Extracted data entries
☆ ☆ ☆
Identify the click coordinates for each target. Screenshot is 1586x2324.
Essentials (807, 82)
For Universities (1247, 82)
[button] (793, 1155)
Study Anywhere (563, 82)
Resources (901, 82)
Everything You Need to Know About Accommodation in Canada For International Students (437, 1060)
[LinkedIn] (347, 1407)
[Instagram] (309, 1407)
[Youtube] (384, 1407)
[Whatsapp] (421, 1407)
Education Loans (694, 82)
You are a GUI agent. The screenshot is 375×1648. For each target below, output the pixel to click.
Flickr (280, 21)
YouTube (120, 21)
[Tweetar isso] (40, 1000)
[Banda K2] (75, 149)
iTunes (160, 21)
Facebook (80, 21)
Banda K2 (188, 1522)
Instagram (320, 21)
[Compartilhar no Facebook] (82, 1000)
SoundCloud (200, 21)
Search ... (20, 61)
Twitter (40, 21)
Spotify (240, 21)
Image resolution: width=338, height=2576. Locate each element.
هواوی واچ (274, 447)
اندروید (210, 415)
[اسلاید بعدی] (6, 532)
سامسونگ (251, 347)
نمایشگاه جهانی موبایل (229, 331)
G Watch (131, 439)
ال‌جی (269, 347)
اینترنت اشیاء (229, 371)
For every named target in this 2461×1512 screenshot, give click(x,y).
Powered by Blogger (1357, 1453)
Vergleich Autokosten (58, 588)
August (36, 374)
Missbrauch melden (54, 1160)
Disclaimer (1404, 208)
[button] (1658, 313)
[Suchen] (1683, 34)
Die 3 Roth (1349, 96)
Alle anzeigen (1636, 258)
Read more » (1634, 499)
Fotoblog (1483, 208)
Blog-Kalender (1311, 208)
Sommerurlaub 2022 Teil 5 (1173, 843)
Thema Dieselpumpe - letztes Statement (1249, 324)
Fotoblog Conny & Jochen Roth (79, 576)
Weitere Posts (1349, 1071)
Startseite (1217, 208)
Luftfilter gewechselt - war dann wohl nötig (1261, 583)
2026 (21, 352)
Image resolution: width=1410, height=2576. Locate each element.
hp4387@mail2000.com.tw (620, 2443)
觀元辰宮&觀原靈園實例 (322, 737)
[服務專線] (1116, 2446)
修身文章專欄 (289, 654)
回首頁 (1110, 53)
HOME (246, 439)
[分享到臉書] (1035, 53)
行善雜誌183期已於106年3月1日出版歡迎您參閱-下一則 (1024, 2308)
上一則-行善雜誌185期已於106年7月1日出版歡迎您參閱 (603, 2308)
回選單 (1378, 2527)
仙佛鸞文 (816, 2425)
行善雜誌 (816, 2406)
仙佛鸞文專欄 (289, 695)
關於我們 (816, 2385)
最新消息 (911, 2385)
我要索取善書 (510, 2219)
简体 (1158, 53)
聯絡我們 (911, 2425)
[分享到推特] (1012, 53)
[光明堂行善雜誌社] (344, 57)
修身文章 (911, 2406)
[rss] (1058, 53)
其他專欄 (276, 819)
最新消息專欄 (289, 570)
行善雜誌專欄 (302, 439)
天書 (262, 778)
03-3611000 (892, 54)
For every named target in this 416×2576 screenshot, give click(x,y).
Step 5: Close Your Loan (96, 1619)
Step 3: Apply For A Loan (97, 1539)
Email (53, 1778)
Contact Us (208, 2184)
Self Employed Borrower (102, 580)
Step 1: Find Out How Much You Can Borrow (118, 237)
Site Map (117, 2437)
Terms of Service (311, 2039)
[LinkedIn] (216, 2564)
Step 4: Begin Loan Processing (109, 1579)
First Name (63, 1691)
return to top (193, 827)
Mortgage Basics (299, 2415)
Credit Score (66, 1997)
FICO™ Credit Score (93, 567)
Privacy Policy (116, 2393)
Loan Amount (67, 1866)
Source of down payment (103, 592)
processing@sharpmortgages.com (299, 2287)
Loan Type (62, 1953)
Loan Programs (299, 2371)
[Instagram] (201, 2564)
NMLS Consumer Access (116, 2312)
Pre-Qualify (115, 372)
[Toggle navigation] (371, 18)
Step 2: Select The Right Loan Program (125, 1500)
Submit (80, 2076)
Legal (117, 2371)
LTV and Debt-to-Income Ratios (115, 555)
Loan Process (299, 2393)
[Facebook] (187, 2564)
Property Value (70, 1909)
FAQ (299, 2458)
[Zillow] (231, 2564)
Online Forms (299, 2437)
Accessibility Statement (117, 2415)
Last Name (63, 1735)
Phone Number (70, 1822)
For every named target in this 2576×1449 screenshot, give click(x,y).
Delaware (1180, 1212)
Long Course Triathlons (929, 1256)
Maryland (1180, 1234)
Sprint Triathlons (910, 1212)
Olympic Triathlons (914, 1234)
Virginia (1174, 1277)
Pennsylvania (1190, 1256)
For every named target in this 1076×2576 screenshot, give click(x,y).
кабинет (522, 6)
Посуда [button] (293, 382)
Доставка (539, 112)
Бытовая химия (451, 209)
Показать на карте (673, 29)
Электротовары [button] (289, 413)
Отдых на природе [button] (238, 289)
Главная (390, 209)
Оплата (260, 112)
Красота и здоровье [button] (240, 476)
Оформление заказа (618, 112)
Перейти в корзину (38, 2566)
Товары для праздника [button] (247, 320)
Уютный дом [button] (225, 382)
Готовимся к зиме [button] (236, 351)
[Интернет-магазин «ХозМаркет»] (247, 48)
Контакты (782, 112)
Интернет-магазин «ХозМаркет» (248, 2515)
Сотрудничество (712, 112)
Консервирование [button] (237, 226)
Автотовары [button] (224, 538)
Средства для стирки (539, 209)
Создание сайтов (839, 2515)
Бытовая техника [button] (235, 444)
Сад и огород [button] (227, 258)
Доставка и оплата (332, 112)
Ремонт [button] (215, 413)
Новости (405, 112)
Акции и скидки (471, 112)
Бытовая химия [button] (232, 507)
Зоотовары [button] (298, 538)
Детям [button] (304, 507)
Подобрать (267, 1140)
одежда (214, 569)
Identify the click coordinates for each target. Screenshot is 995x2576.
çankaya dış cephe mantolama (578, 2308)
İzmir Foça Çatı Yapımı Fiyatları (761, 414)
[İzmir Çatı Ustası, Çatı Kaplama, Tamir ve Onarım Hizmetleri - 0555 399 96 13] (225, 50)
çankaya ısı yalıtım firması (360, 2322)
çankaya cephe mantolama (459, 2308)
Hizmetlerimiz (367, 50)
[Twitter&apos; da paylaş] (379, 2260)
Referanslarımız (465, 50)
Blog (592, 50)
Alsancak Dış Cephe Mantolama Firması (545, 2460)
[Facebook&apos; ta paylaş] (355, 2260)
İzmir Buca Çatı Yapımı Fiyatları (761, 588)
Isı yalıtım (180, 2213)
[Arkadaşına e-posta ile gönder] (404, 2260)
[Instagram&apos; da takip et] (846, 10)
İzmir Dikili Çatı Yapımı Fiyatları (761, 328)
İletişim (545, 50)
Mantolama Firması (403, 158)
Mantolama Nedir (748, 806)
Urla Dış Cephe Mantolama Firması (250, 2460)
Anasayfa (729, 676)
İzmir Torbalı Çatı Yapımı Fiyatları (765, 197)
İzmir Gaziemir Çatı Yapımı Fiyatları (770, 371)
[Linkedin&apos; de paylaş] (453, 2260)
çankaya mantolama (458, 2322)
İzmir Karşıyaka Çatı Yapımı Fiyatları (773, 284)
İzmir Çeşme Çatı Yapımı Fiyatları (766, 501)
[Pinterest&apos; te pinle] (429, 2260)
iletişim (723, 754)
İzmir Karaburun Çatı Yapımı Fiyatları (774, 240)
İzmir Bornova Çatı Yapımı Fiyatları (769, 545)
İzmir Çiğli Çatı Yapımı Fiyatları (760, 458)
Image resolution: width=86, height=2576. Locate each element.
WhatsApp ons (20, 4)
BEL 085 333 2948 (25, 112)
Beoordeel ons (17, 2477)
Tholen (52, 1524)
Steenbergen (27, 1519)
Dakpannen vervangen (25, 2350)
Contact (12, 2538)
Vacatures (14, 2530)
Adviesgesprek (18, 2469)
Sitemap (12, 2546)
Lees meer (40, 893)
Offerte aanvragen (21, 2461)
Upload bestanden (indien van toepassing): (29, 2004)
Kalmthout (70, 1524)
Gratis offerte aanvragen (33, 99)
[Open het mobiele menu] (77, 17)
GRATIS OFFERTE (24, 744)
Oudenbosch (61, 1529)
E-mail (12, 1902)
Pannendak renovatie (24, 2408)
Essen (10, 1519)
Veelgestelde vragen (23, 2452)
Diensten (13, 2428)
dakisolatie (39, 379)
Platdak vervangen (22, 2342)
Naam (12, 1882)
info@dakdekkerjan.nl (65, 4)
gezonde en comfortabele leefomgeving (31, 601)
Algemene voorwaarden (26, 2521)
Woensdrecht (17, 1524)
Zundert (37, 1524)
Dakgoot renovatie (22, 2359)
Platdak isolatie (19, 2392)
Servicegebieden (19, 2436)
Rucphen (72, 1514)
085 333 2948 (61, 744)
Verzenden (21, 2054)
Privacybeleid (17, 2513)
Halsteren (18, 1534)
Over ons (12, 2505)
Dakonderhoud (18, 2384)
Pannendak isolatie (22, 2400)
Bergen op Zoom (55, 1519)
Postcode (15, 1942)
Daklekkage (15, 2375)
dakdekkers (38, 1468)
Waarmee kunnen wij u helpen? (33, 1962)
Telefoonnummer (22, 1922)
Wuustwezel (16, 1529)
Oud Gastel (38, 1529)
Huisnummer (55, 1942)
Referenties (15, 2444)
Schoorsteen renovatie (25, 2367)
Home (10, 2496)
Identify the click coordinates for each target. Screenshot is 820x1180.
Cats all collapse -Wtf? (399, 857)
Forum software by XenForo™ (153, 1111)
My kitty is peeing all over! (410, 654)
☆ ☆ ☆
> Task brief:
Begin at the line that has "iTunes (160, 21)" in the entries above; stop after the line that has "我要索取善書 (510, 2219)". Transcribe exactly those lines and no others.

> Result:
iTunes (160, 21)
Facebook (80, 21)
Banda K2 (188, 1522)
Instagram (320, 21)
[Compartilhar no Facebook] (82, 1000)
SoundCloud (200, 21)
Search ... (20, 61)
Twitter (40, 21)
Spotify (240, 21)
Image resolution: width=338, height=2576. Locate each element.
هواوی واچ (274, 447)
اندروید (210, 415)
[اسلاید بعدی] (6, 532)
سامسونگ (251, 347)
نمایشگاه جهانی موبایل (229, 331)
G Watch (131, 439)
ال‌جی (269, 347)
اینترنت اشیاء (229, 371)
For every named target in this 2461×1512 screenshot, give click(x,y).
Powered by Blogger (1357, 1453)
Vergleich Autokosten (58, 588)
August (36, 374)
Missbrauch melden (54, 1160)
Disclaimer (1404, 208)
[button] (1658, 313)
[Suchen] (1683, 34)
Die 3 Roth (1349, 96)
Alle anzeigen (1636, 258)
Read more » (1634, 499)
Fotoblog (1483, 208)
Blog-Kalender (1311, 208)
Sommerurlaub 2022 Teil 5 (1173, 843)
Thema Dieselpumpe - letztes Statement (1249, 324)
Fotoblog Conny & Jochen Roth (79, 576)
Weitere Posts (1349, 1071)
Startseite (1217, 208)
Luftfilter gewechselt - war dann wohl nötig (1261, 583)
2026 (21, 352)
Image resolution: width=1410, height=2576. Locate each element.
hp4387@mail2000.com.tw (620, 2443)
觀元辰宮&觀原靈園實例 (322, 737)
[服務專線] (1116, 2446)
修身文章專欄 (289, 654)
回首頁 (1110, 53)
HOME (246, 439)
[分享到臉書] (1035, 53)
行善雜誌183期已於106年3月1日出版歡迎您參閱-下一則 (1024, 2308)
上一則-行善雜誌185期已於106年7月1日出版歡迎您參閱 (603, 2308)
回選單 (1378, 2527)
仙佛鸞文 (816, 2425)
行善雜誌 (816, 2406)
仙佛鸞文專欄 (289, 695)
關於我們 (816, 2385)
最新消息 (911, 2385)
我要索取善書 (510, 2219)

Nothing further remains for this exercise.